Selections from the Archive: Roberta Smith & Jason Andrew "About Elizabeth Murray," November 29, 2017. Elizabeth Murray (1940-2007) belonged to a generation of artists who emerged in the 1970s and whose exposure to Cubist-derived Minimalism and Surrealist-influenced Pop inspired her to push painting beyond all historical models of making. In this context, Murray produced a singularly innovative body of work. As she warped, twisted, and knotted her constructed three-dimensional canvases, she gave the elastic shapes of classic Surrealism a space in their own image.

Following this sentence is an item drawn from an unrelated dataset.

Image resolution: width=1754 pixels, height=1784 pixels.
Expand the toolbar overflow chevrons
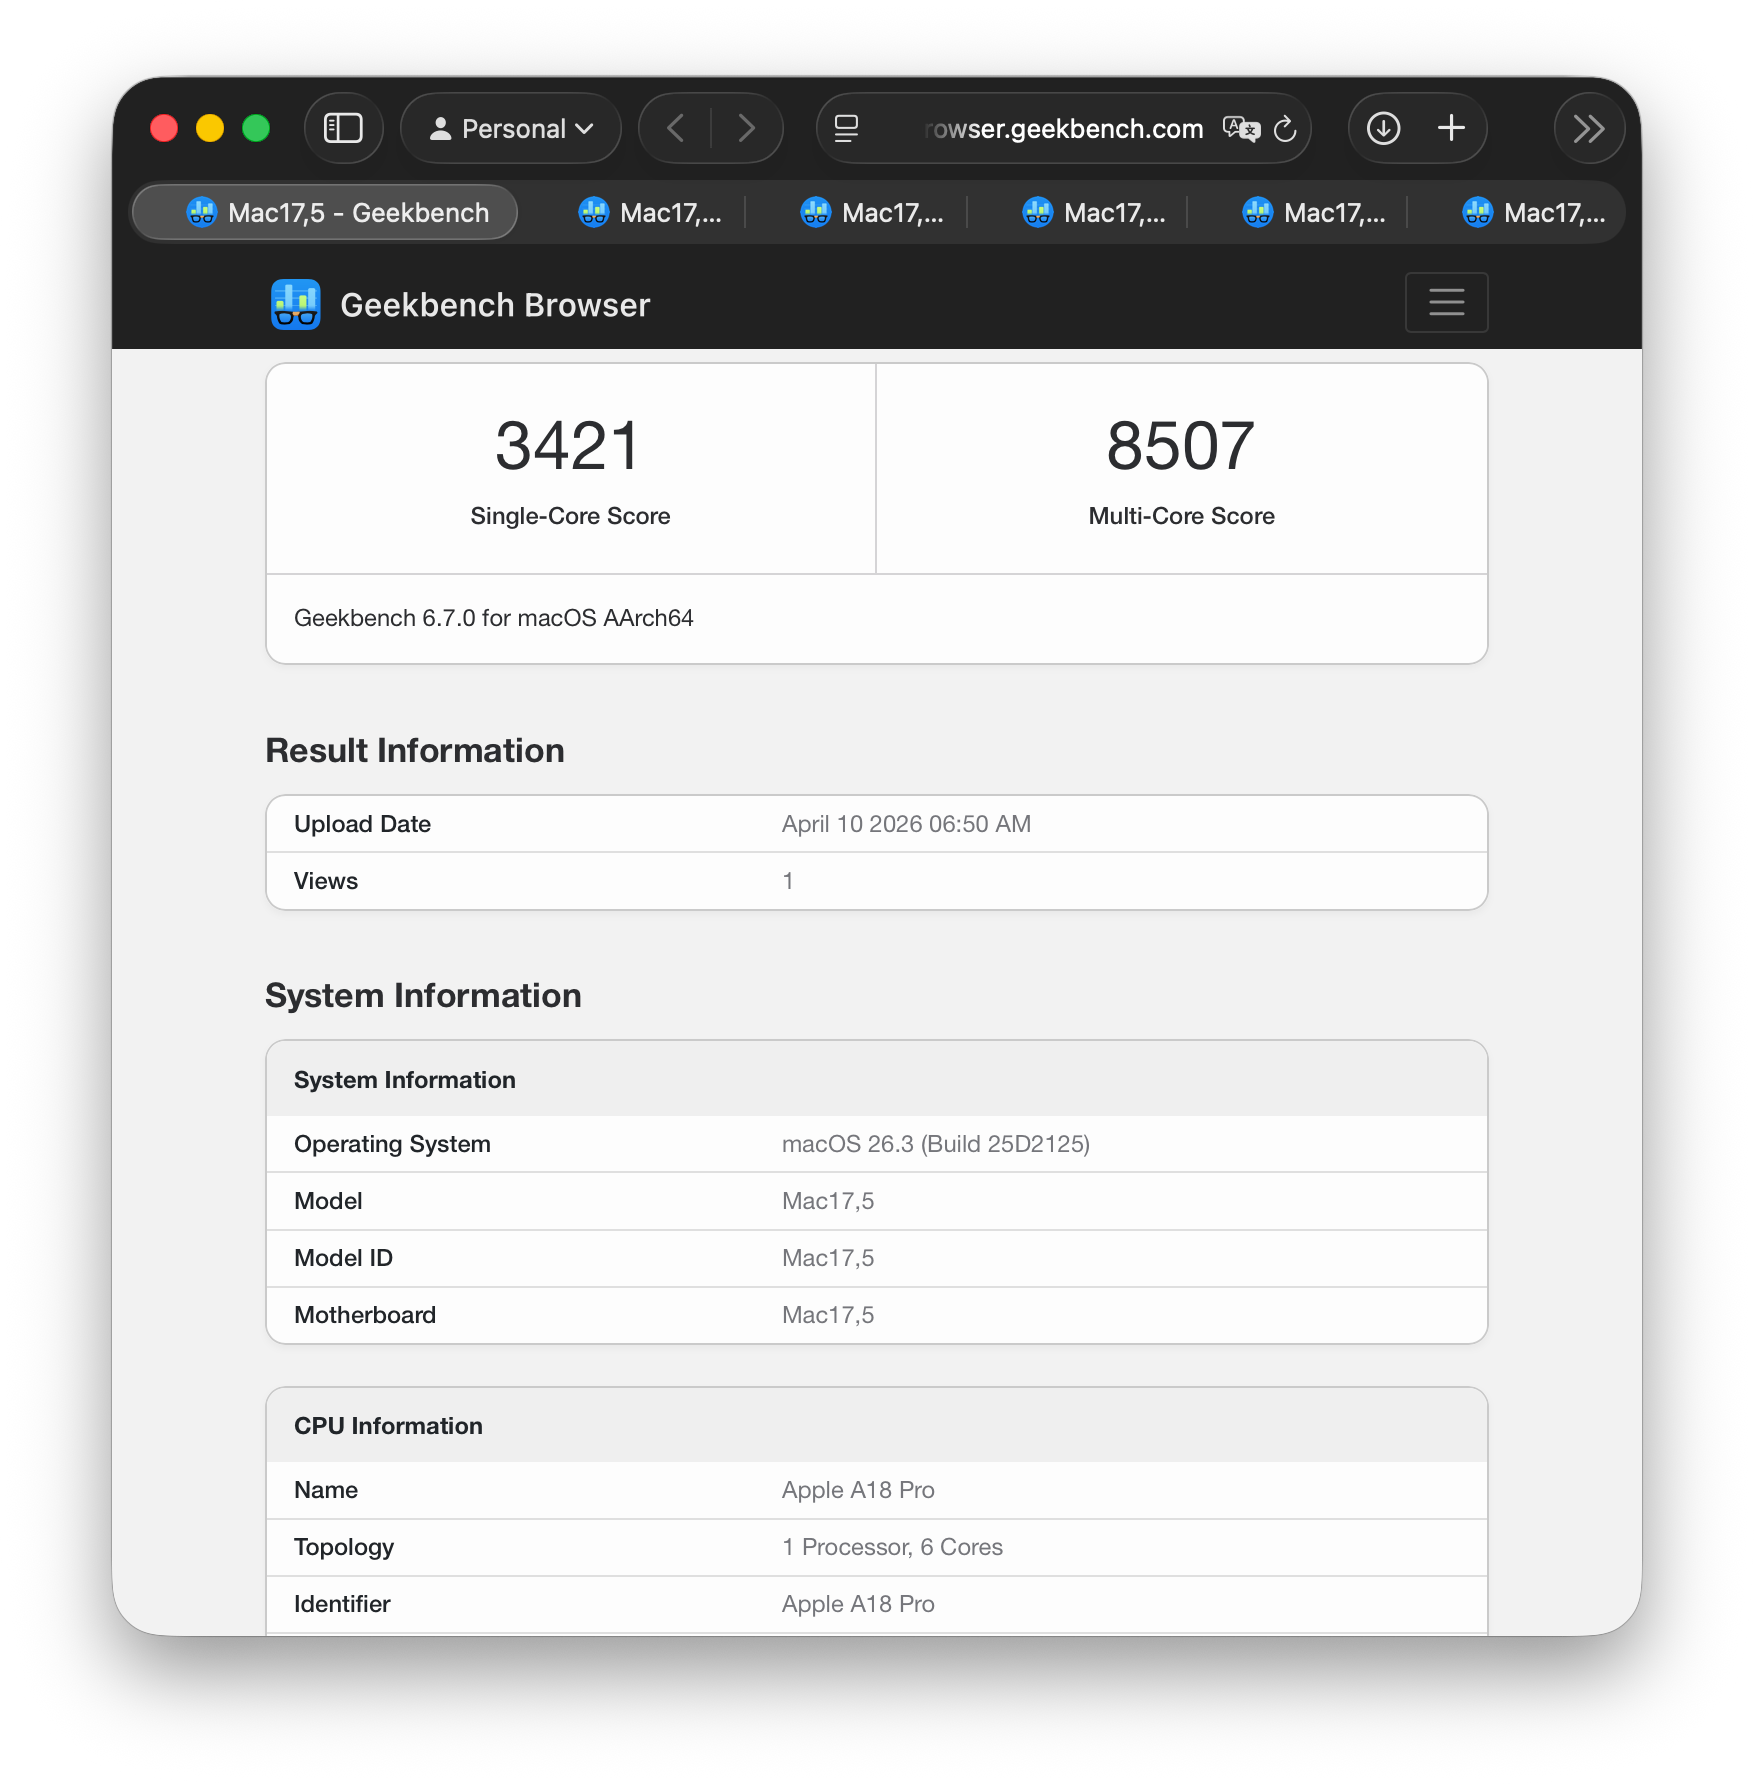coord(1588,128)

With a career that spanned over four decades, Murray was one of the most ambitious and revered artists of her time. Roberta Smith is the co-chief art critic of The New York Times. She lives in New York with her husband, Jerry Saltz, senior art critic for New York Magazine. Since her first review of Elizabeth Murray’s work in the May 1975 issue ofArtforum she has had a “deep interest” in Murray’s art and has written extensively about her work, including a major essay for Murray’s mid-career retrospective in 1987. Twenty years later, Roberta Smith would write Murray’s obituary calling her a “New York painter who reshaped Modernist abstraction.” Jason Andrew is an independent curator and producer, archivist and writer. He is the Manager of the Estate of Elizabeth Murray. This lecture coincided with Elizabeth Murray: Paintings from the ‘80s, Pace Gallery.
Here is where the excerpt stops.